Can you find a climate policy that will keep the rise in the Earth’s mean atmospheric temperature below +2°C while maintaining a prosperous economy? This is the challenge launched by "GEMMES", an economic modelling tool designed by the Agence Française de Développement (AFD) and now available in an online application accessible to all.
The result of two years of research, it is one of the first such tools to take into account both economic development and environmental sustainability. Keeping in mind that instability in one of these areas will inevitably have significant repercussions in the other.
GEMMES makes it possible to vary the values of different parameters related to the environment (temperature, carbon storage capacity in the biosphere, etc.) and the economy (labor productivity, debt-to-GDP ratio, carbon prices, etc.) to understand their influence on changes in GDP, debt or greenhouse gas emissions.
A reflection on the carbon price
The aim is to convince countries of the need to act on climate change, and above all to do so in the right way. The application thus focusses in particular on carbon pricing.
“Is setting a high price for carbon effective? The answer is no: this will inevitably have serious consequences for the economy in the long term. On the other hand, if the price is too low, the measure will not have a very significant impact on the climate.
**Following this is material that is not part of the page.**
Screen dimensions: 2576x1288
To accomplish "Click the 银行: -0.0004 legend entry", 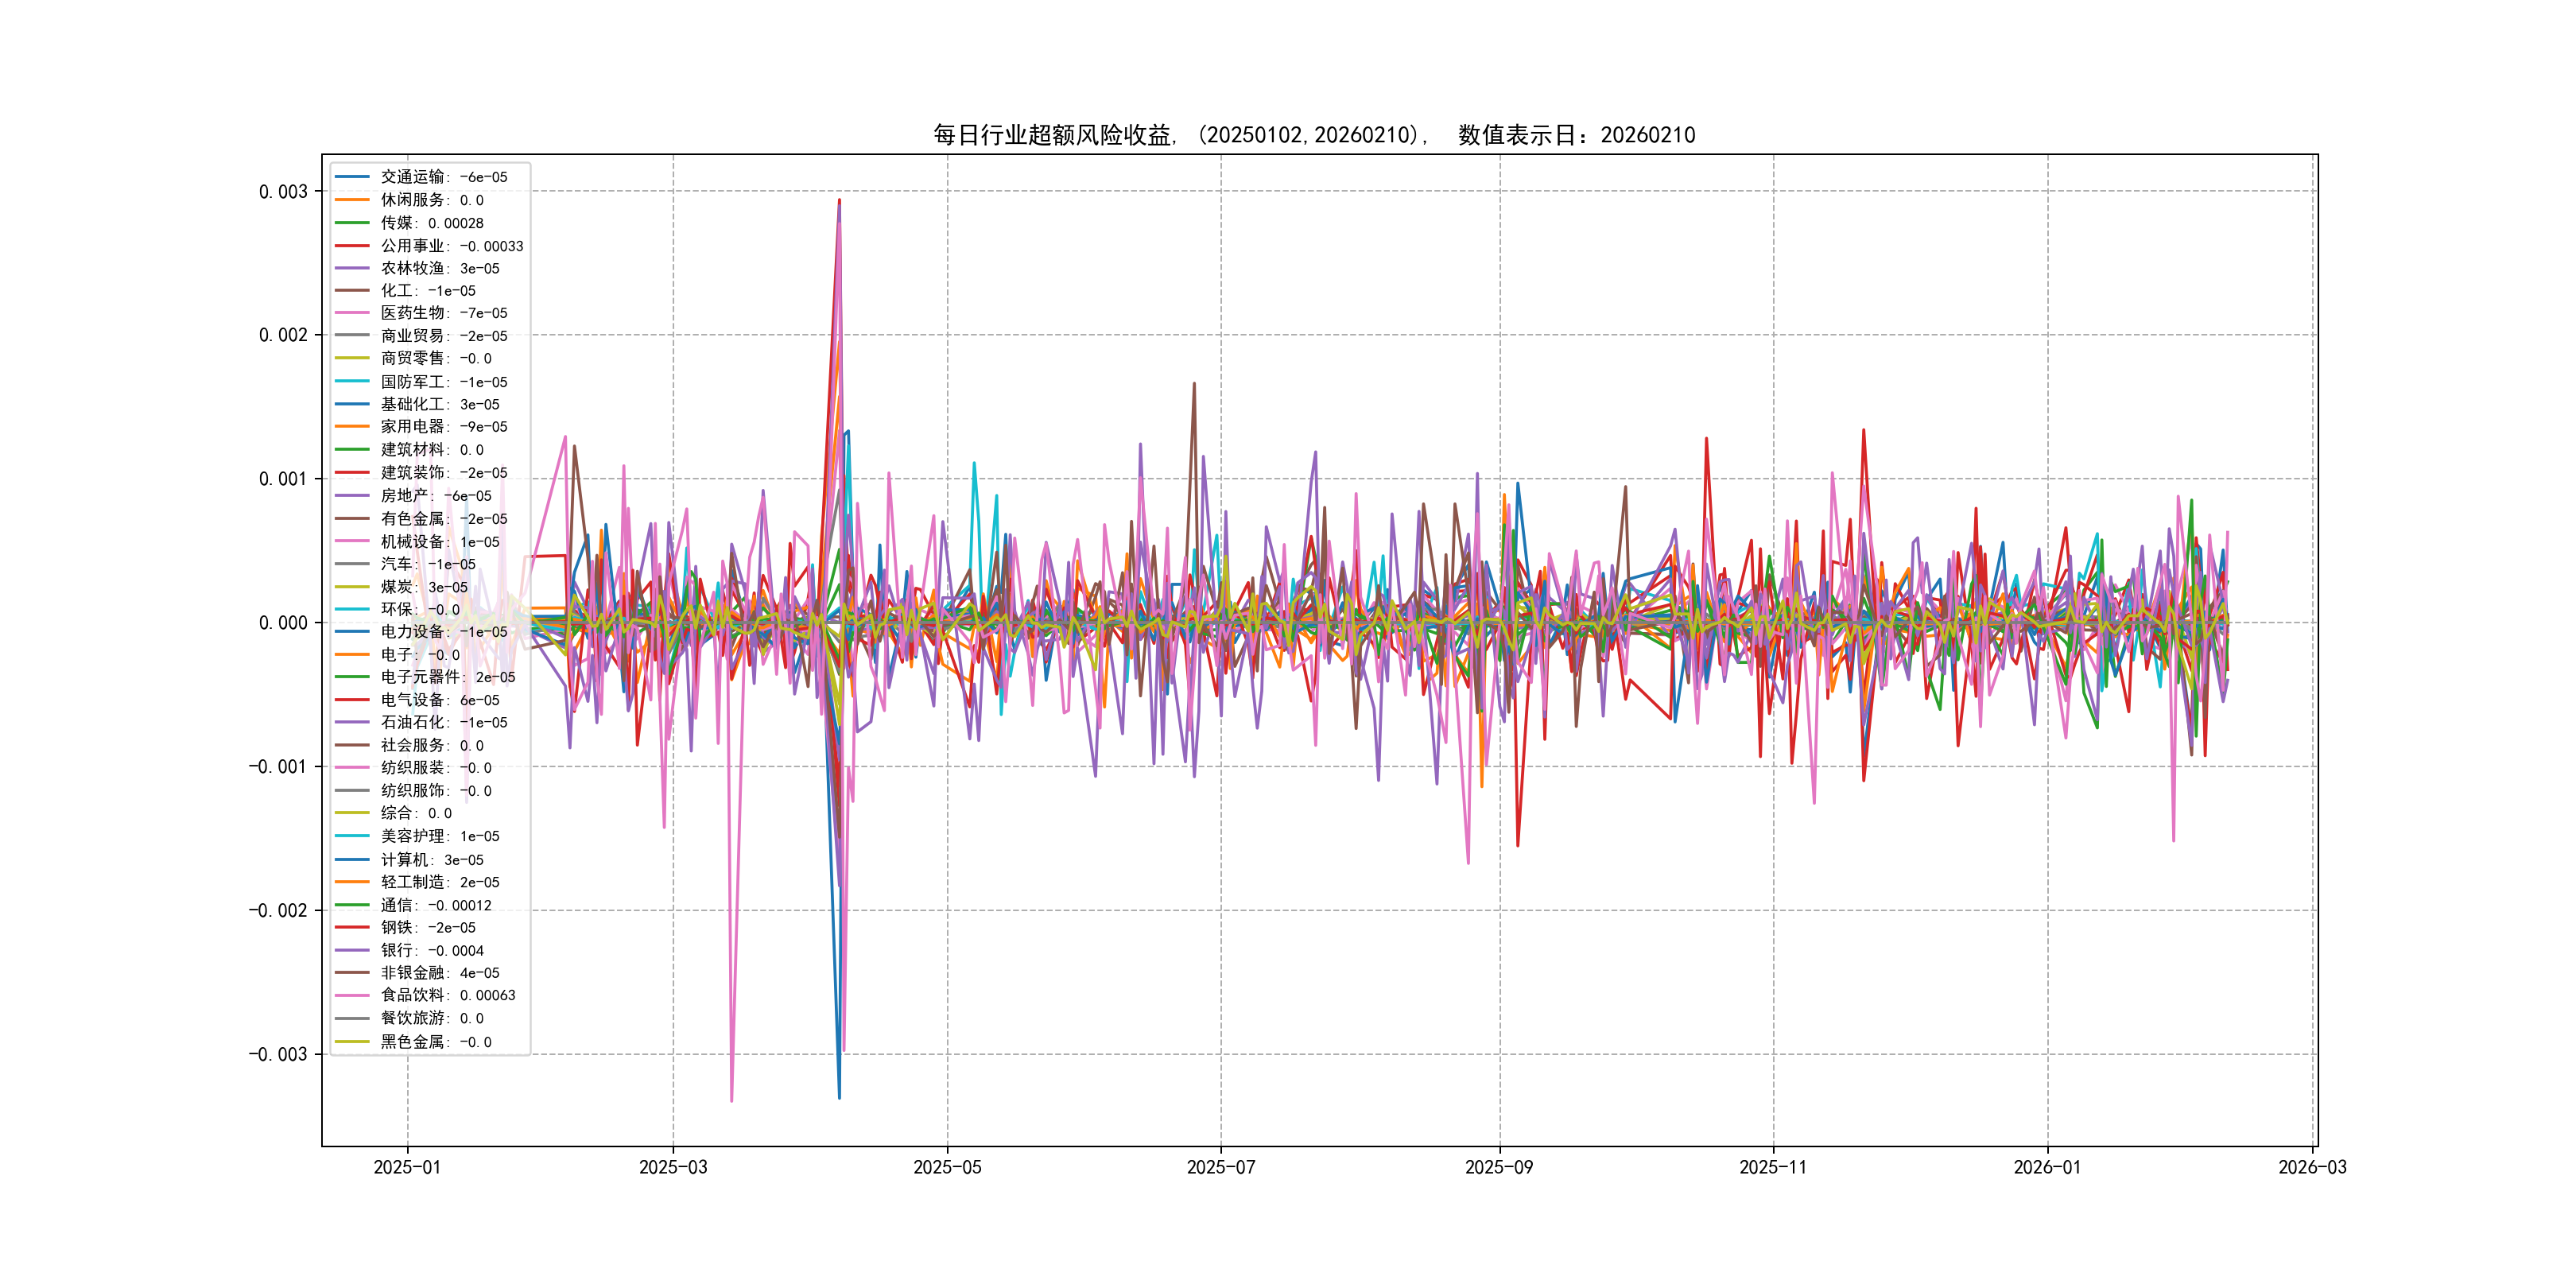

What we are trying to show with GEMMES is that the carbon price cannot be used as the only instrument of an environmental policy” insists Antoine Godin, AFD economist-modeler and contact person for the GEMMES project.
Since projections vary from one country to another, AFD first developed different versions of Gemmes that were each adapted to a particular economy: Brazil (with a focus on the energy sector), Colombia (transition risks), Côte d'Ivoire (raw materials and the informal economy), Vietnam (impact of climate change on coastal areas), Tunisia and Morocco (impact of climate change on agriculture).
“A collapse is possible"
An application based on the general model was then put online - in French, English and Spanish. It is accessible in open source, meaning that everyone can reuse the source code. "It is important to be entirely open to gain credibility" says Antoine Godin.
Three modules - climate, economic and political - enable users to "play" with the data to visualize their impacts on the economy or greenhouse gas emissions. A world map also shows that the global increase in temperatures will not affect countries in the same way.
“What will a rise in global mean temperature of +4°C mean at the local level?” We want to show that we must be prepared for unexpected consequences. And that a collapse of our societies is possible, both economically and environmentally,” warns Antoine Godin. We have thus been warned.